In a 2-1 ruling today in Phyllis and Michael Klosinski v. Cordry Sweetwater Conservancy District, No. 07A01-1008-PL-429, the court majority affirmed and reversed in part a decision from Brown Circuit Judge Judith Stewart involving the construction of sanitary sewer facilities and alleged failure to keep a pair of local lakes sediment-free.

The Klosinskis have owned property in the conservancy district since 1979, and about three years ago they asked for court action against the governing board because the district was exceeding its statutory authority by enacting rules on issues including building codes, road use, the creation of a police force, and carrying firearms. The trial court denied most injunction requests but did issue a general injunction prohibiting the district from establishing or enforcing rules that don’t further its statutory purposes.

Both sides filed appeals, with the Klosinskis arguing the lower court erred by denying their injunction petition while the district argued the property owners didn’t have standing to sue in the first place because they aren’t “aggrieved” parties.

Indiana Code Section 14-33-5-24 governs conservancy districts and proves that “an interested person adversely affected by an action committed or omitted by the board in violation of this chapter may petition the court having jurisdiction over the district to enjoin or mandate the board.”

No state cases have specifically addressed the meaning of “an interested person adversely affected,” though the Indiana Supreme Court in 2004 did address a similar issue in the context of the Administrative Orders and Procedures Act using a definition from Black’s Law Dictionary that said the concept of aggrieved is a “personalized harm.”

In this case, Judges Michael Barnes and Nancy Vaidik determined that the Klosinskis had no specific harm and only demonstrated a general concern as taxpayers to bring standing – they weren’t denied building permits or fined or sued by the district, for example.

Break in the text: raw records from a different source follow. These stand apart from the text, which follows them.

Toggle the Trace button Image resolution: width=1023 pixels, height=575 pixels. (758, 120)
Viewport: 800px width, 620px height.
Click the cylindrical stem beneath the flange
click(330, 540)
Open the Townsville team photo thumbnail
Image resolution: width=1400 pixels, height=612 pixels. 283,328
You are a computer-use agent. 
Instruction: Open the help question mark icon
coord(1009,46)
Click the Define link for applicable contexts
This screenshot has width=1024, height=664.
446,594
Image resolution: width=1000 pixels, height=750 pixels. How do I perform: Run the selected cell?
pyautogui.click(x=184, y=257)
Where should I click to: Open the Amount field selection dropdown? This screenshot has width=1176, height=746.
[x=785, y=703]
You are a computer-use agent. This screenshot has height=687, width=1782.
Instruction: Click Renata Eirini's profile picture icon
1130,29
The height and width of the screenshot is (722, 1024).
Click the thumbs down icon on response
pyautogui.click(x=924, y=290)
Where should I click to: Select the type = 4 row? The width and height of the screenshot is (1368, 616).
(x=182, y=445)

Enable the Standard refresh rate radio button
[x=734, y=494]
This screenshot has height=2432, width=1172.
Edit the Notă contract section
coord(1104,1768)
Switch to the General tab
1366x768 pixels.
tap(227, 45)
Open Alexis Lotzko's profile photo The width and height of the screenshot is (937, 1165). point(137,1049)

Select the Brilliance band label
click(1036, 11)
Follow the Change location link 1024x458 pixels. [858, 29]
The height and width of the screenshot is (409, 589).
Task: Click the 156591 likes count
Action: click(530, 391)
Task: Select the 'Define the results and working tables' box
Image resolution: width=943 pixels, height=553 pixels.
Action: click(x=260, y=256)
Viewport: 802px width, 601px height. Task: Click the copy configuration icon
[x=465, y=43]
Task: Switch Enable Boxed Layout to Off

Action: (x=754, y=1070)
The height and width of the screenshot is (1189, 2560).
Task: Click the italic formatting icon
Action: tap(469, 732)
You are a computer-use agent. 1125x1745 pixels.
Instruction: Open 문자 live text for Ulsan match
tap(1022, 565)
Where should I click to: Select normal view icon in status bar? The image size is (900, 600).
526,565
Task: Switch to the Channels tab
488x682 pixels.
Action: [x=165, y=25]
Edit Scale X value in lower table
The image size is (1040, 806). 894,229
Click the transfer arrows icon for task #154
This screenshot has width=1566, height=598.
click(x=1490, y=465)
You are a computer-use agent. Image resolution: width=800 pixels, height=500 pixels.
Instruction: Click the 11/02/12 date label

“General standing principles are inapplicable here,” the majority wrote. “To be ‘adversely affected,’ the Klosinskis must have more than a generalized concern. They must identify a specific harm to pecuniary, property, or personal interest. Simply arguing that they are taxpayers is insufficient.”

The two-judge majority pointed to how this standing issue created problems with the trial court order in this case, which partially grants and denies various parts of what the property owners were asking. That leaves the district little guidance on what actions are outside its statutory purposes, they wrote.

But Judge John Baker dissented on the “aggrieved party” aspect of the case, finding that the Klosinskis did have standing because they lived in the district and would be impacted by these rules and any assessments or fees that might result from these actions. Applying the rationale from a case involving the AOPA isn’t the way to resolve this dispute where the record established these property owners are “aggrieved,” he wrote.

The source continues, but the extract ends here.